This integral cannot be solved with any standard function
$$I=\int_a^b \frac{\sin u}{(c-u-\sin u)^{2/3}}du$$
$c,a,b\in \mathbb{R}^+\;\;,\;\;c>u+\sin u \, \forall\;u\in[a,b]$
It is possible to solve this integral using any Special Functions ( Elliptic Integrals, Hypergeometric Functions, Gamma function etc..)?
$\int_a^b\dfrac{\sin u}{(c-u-\sin u)^\frac{2}{3}}~du$
$=\int_a^b\dfrac{\sin u}{c^\frac{2}{3}\left(1-\dfrac{u+\sin u}{c}\right)^\frac{2}{3}}~du$
$=\int_a^b\sum\limits_{n=0}^\infty\dfrac{\left(\dfrac{2}{3}\right)_n(u+\sin u)^n\sin u}{c^{n+\frac{2}{3}}n!}~du$ (according to http://functions.wolfram.com/HypergeometricFunctions/Hypergeometric1F0/02)
$=\int_a^b\sum\limits_{n=0}^\infty\sum\limits_{m=0}^n\dfrac{\left(\dfrac{2}{3}\right)_nu^m\sin^{n-m+1}u}{c^{n+\frac{2}{3}}m!(n-m)!}~du$
$=\int_a^b\sum\limits_{m=0}^\infty\sum\limits_{n=m}^\infty\dfrac{\left(\dfrac{2}{3}\right)_nu^m\sin^{n-m+1}u}{c^{n+\frac{2}{3}}m!(n-m)!}~du$
$=\int_a^b\sum\limits_{m=0}^\infty\sum\limits_{n=0}^\infty\dfrac{\left(\dfrac{2}{3}\right)_{m+n}u^m\sin^{n+1}u}{c^{m+n+\frac{2}{3}}m!n!}~du$
$=\int_a^b\sum\limits_{m=0}^\infty\sum\limits_{n=0}^\infty\dfrac{\left(\dfrac{2}{3}\right)_{m+2n}u^m\sin^{2n+1}u}{c^{m+2n+\frac{2}{3}}m!(2n)!}~du+\int_a^b\sum\limits_{m=0}^\infty\sum\limits_{n=0}^\infty\dfrac{\left(\dfrac{2}{3}\right)_{m+2n+1}u^m\sin^{2n+2}u}{c^{m+2n+\frac{5}{3}}m!(2n+1)!}~du$
$=\int_a^b\sum\limits_{m=0}^\infty\sum\limits_{n=0}^\infty\sum\limits_{p=0}^n\dfrac{\Gamma\left(m+2n+\dfrac{2}{3}\right)C_{n+p+1}^{2n+1}u^m\sin((2p+1)u)}{\Gamma\left(\dfrac{2}{3}\right)4^nc^{m+2n+\frac{2}{3}}m!(2n)!}~du+\int_a^b\sum\limits_{m=0}^\infty\sum\limits_{n=0}^\infty\dfrac{\Gamma\left(m+2n+\dfrac{5}{3}\right)C_{n+1}^{2n+2}u^m}{\Gamma\left(\dfrac{2}{3}\right)4^{n+1}c^{m+2n+\frac{5}{3}}m!(2n+1)!}~du-\int_a^b\sum\limits_{m=0}^\infty\sum\limits_{n=0}^\infty\sum\limits_{p=0}^n\dfrac{\Gamma\left(m+2n+\dfrac{5}{3}\right)(-1)^pC_{n+p+2}^{2n+2}u^m\cos((2p+2)u)}{\Gamma\left(\dfrac{2}{3}\right)2^{2n+1}c^{m+2n+\frac{5}{3}}m!(2n+1)!}~du$
(according to https://en.wikipedia.org/wiki/List_of_trigonometric_identities#Power-reduction_formulae)

※ ※ ※

* _EXERCISE DETAILS_: Please return, word for word, the part of the integral thread that begins at the words "This integral cannot" and stops after the words "Gamma function etc..)?". Work only from the integral thread.

* _INFORMATION SHOWN_:

※ ※ ※

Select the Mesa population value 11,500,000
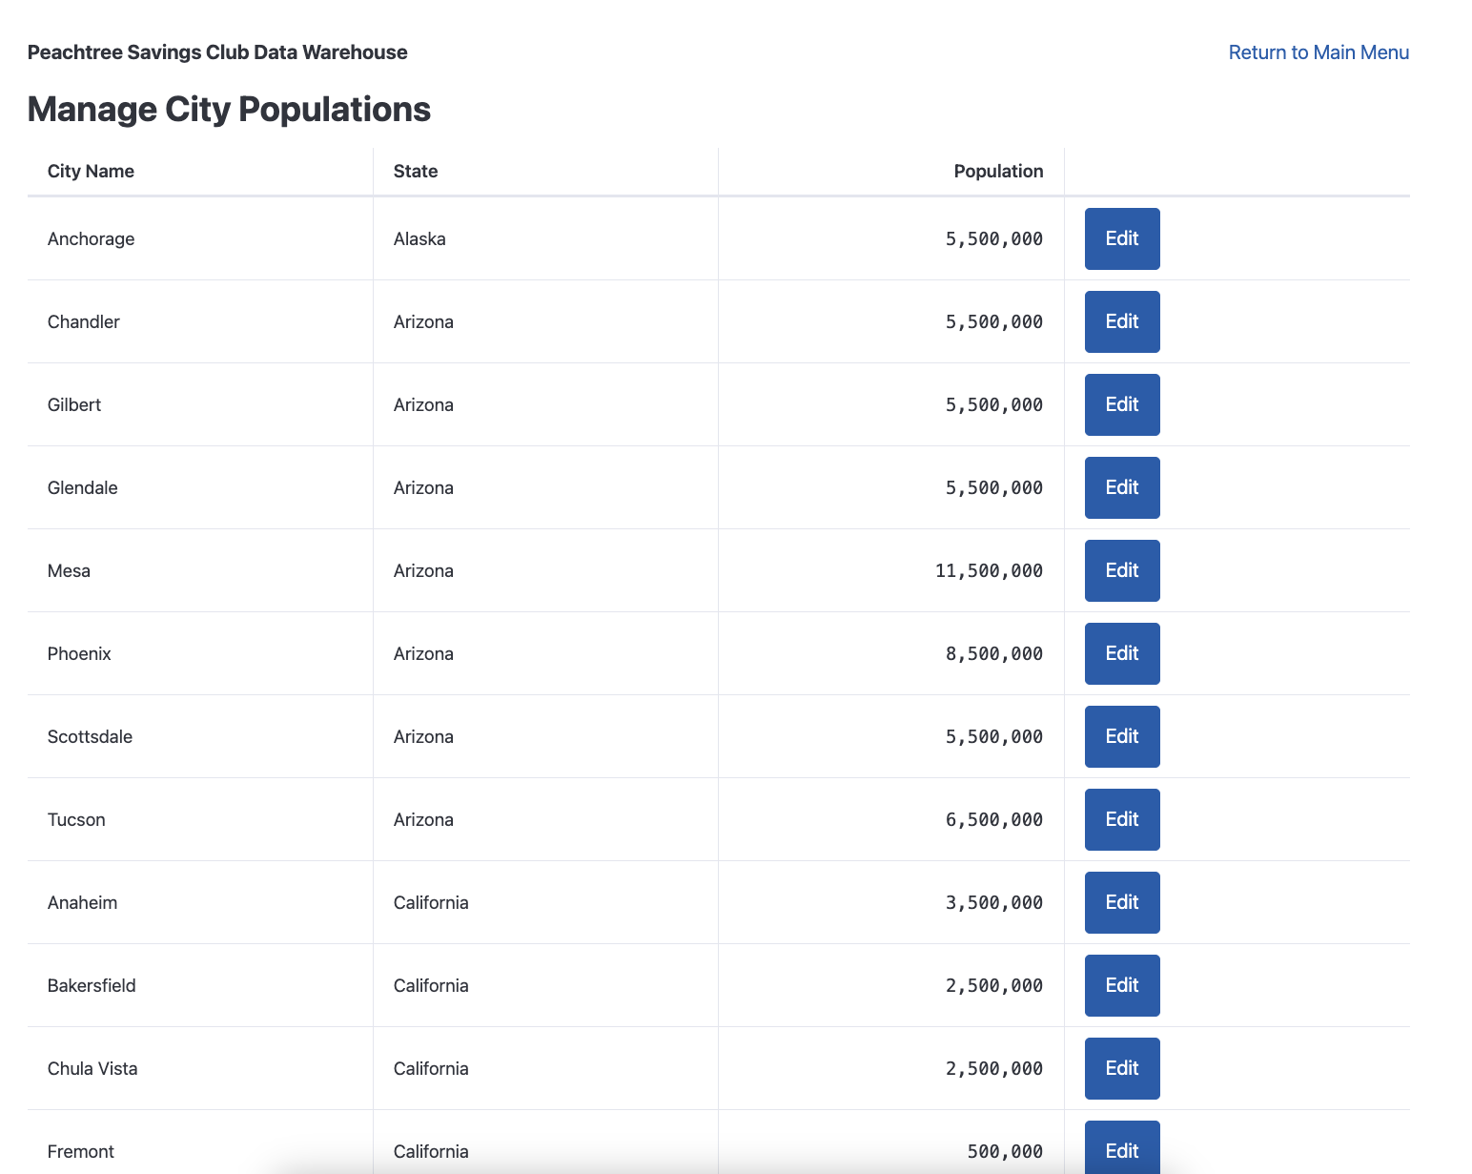pos(988,570)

※ ※ ※

* _FULL RESPONSE_:
This integral cannot be solved with any standard function
$$I=\int_a^b \frac{\sin u}{(c-u-\sin u)^{2/3}}du$$
$c,a,b\in \mathbb{R}^+\;\;,\;\;c>u+\sin u \, \forall\;u\in[a,b]$
It is possible to solve this integral using any Special Functions ( Elliptic Integrals, Hypergeometric Functions, Gamma function etc..)?